Daripada kepayahan untuk mencari rumput, Aroni serta warga sekitar memilih memanfaatkan halaman depan rumah yang cukup luas untuk menanam rumput gajah. Flora dengan nama latin Pennisetum purpureum itu, tumbuh di pekarangan seluas lapangan basket. Menurut kakek tiga cucu ini, rumput gajah lebih bernutrisi untuk hewan ternak.
Berjualan kambing dari petang hingga siang hari, kegiatan menyemai rumput gajah dilakukan selepas pulang dari pasar. “Biasanya saya lanjut bekerja di kandang dan kebun hingga larut malam,” imbuhnya.

Puluhan tahun berdagang kambing, berbagai cerita manis maupun getir pernah dia alami. Meski sudah tergolong lansia, beberapa kejadian masih diingatnya secara detail.
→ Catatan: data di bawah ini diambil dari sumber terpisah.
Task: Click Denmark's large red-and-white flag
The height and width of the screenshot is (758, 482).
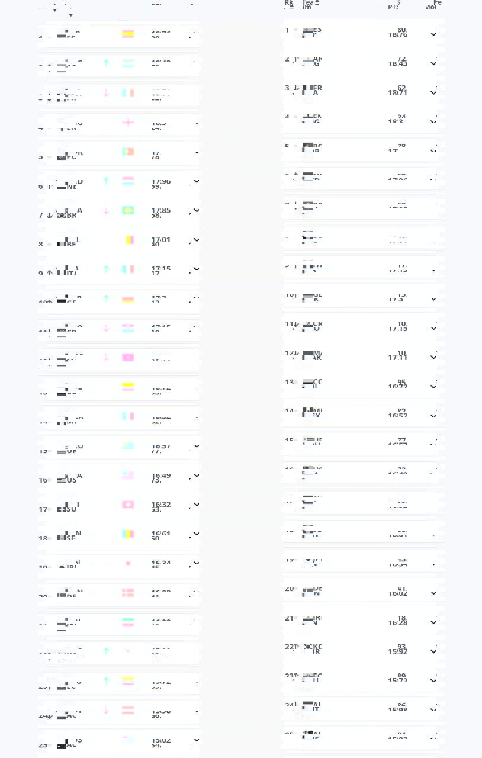Action: [128, 592]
Termasuk peristiwa yang terjadi di masa awal berdagang, tepatnya pada tahun 1975.
Kala Aroni mengangkut belasan ekor kambing menuju Pasar Ngunut di Kabupaten Tulungagung, ia menyeberang sungai Brantas dengan menggunakan jasa perahu. Sayangnya, beban yang terlampau berat membuat perahu yang ditumpanginya nyaris terbalik. Ia beruntung karena sanggup lolos dari kecelakaan tersebut. Namun sebagian kambing dagangannya hanyut ke aliran Sungai Brantas.
Buntut dari peristiwa itu, aktivitas Aroni menyeberang sungai kemudian berjualan kambing di Pasar Ngunut tidak lagi dilakukan. Ada sedikit rasa trauma di benaknya, Ia lebih memilih pasar di kawasan Blitar dan Kediri untuk mencari pembeli. Aroni tetap gemar menaiki perahu bila sekadar berkunjung ke Tulungagung, tapi tidak untuk urusan berdagang.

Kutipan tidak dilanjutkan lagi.